In this spiritual aspect of the Sensorial Activities, we can see one of the far-reaching differences between the Montessori approach and the conventional teaching methods. Note that the Sensorial Activities isolate a single perceptual quality by making each object in a set identical in all respects except one. Conventional teaching methods commonly introduce a quality in the opposite way; that is, the quality of interest is usually identified as the one most obvious quality which a group of otherwise unrelated objects have in common. For instance, to introduce the colour 'blue', a conventional teacher will gather together a blue flower, a blue toy truck, a blue cloth, and a blue pencil, all of which vary in shape, material, size, texture and weight, but have nearly the same colour. Though it might seem that Montessori's approach is nothing more than a pedagogical mirror-image of the conventional method, it is actually conveying an entirely different message to the child. The focus in the Sensorial Activities is not on objects, but on the phenomenon of colour as an experience. In Montessori's materials, the things themselves have no uses or functions outside the exercise; the quality is simply presented, explored and related to the child's actual experience of the environment. In the conventional teaching method, the focus is instead on the objects, which do have uses or functions outside the exercise, and which are shown to 'possess' various qualities, including the one under study. The point made by the conventional teaching is not that you can experience colour, but that a number of objects may all possess the same quality. In brief, the conventional teaching method perpetuates the 'objectification' of the child's world by subordinating experience to objects, while Montessori's approach introduces the quality as a facet of the child's experience, leaving 'things' free of the limitations and manipulations of human definition, preserving for the child a sense of their mystical depth and liveliness..."

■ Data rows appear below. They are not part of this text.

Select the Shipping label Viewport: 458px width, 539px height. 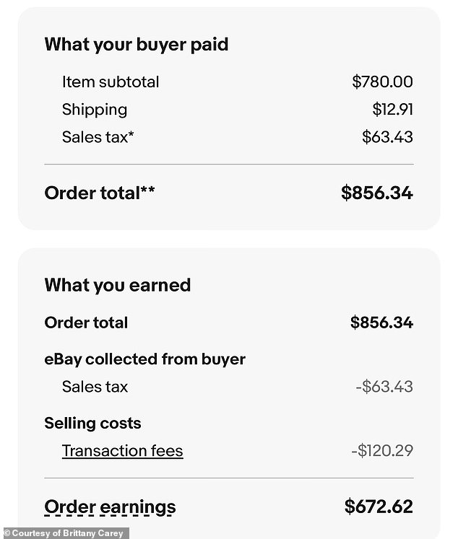tap(95, 110)
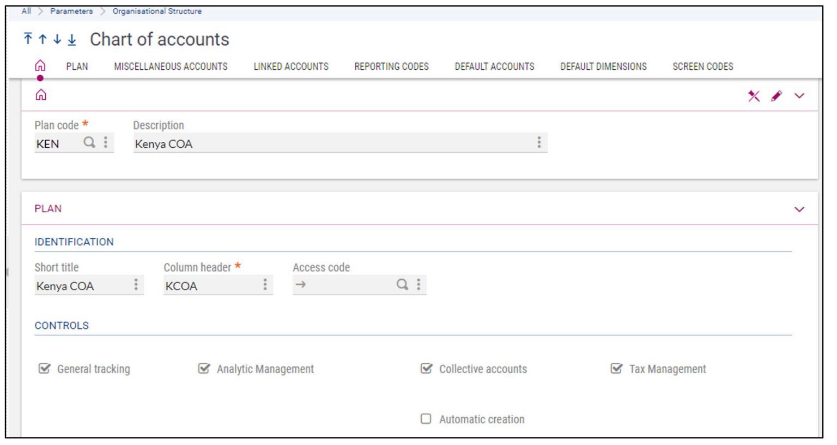Viewport: 837px width, 445px height.
Task: Open Description field options dots
Action: (x=538, y=143)
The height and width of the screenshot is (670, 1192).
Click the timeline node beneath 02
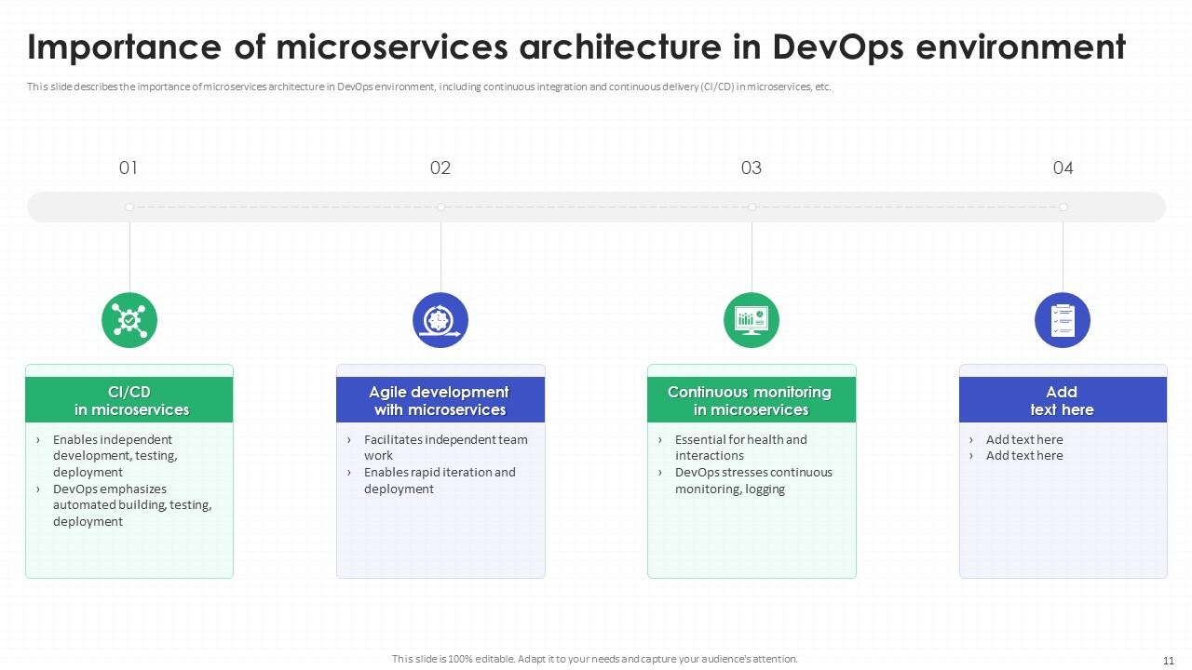click(440, 207)
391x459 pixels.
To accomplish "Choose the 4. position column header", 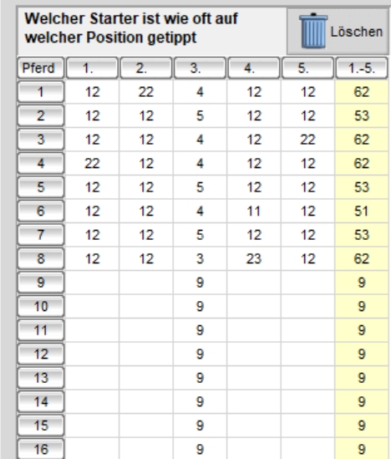I will [253, 69].
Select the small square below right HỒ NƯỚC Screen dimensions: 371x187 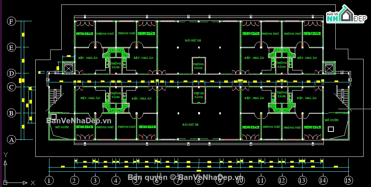[x=330, y=129]
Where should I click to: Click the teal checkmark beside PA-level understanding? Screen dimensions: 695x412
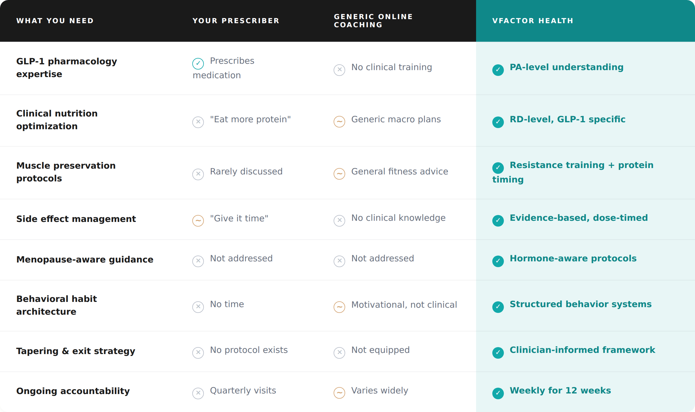tap(498, 70)
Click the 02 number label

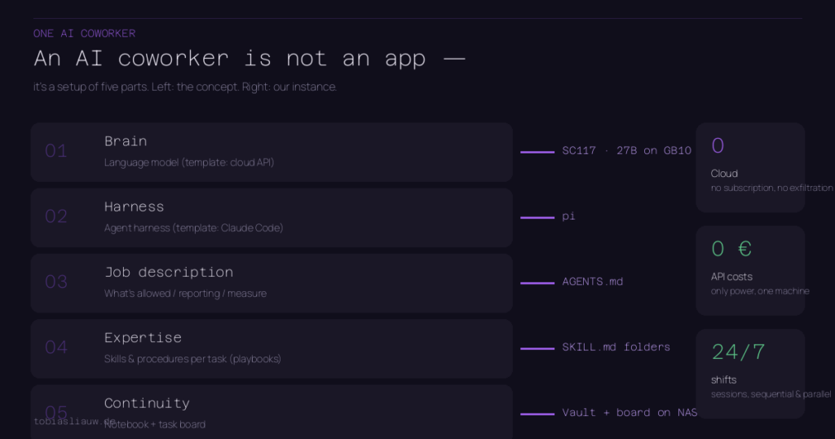(x=56, y=217)
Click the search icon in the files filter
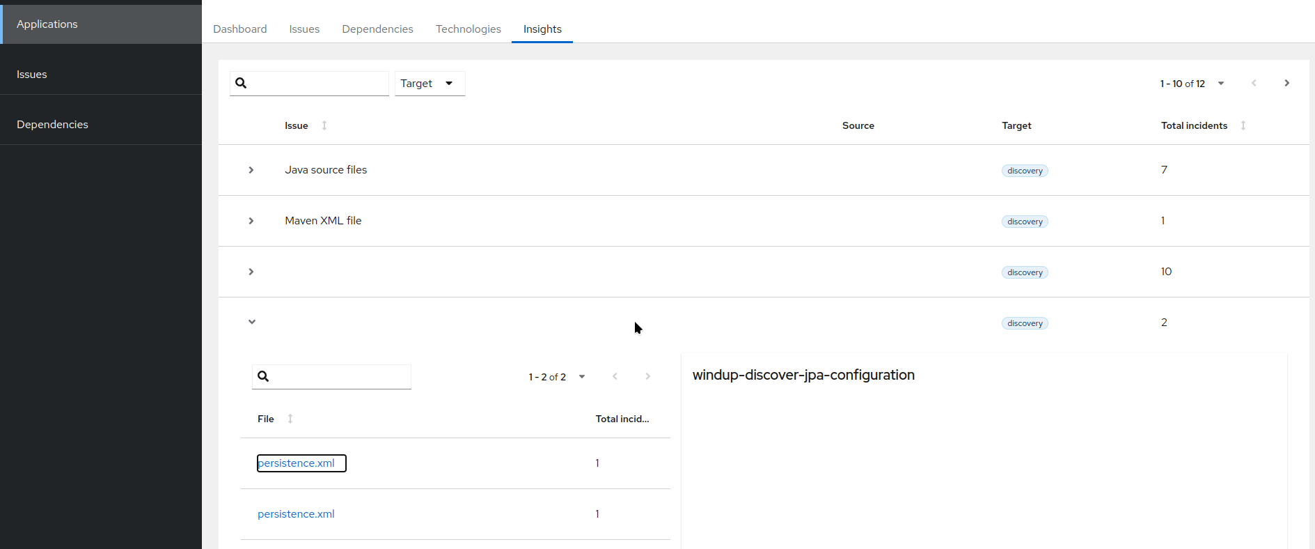Screen dimensions: 1315x549 263,377
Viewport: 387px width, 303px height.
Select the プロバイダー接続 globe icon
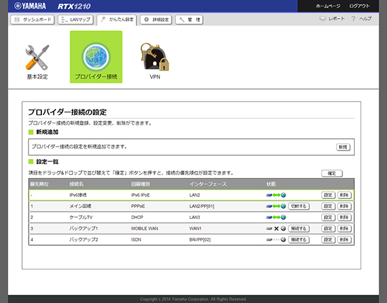(95, 58)
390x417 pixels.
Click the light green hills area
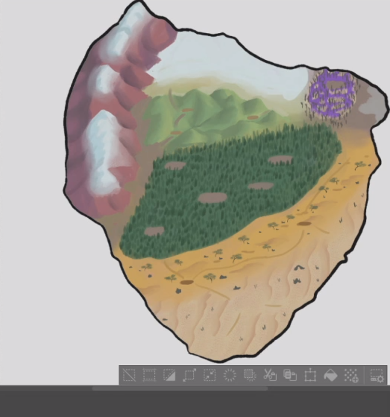click(x=209, y=115)
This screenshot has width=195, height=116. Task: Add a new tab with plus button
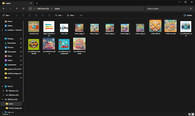coord(37,3)
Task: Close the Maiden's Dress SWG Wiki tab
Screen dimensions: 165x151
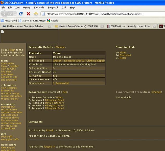Action: (x=102, y=26)
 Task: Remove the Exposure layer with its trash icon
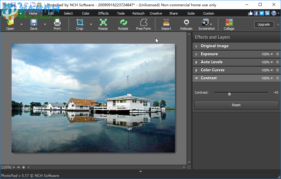tap(278, 54)

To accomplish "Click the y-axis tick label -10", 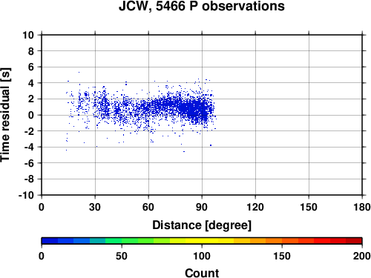I will click(x=26, y=195).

I think the Montessori system (or other similar methods that involve the body, mind and spirit of a child rather than an adult's perception of a child) enables the child not to be afraid of differences (in others as well as in himself or herself) and to accept these differences non-judgementally at an early age. Judgement always creeps in as we grow older, but early lessons of respect of others' differences and of understanding one's own strengths and potential still remain and can be put to fear-free, peaceful and creative use in the years that follow.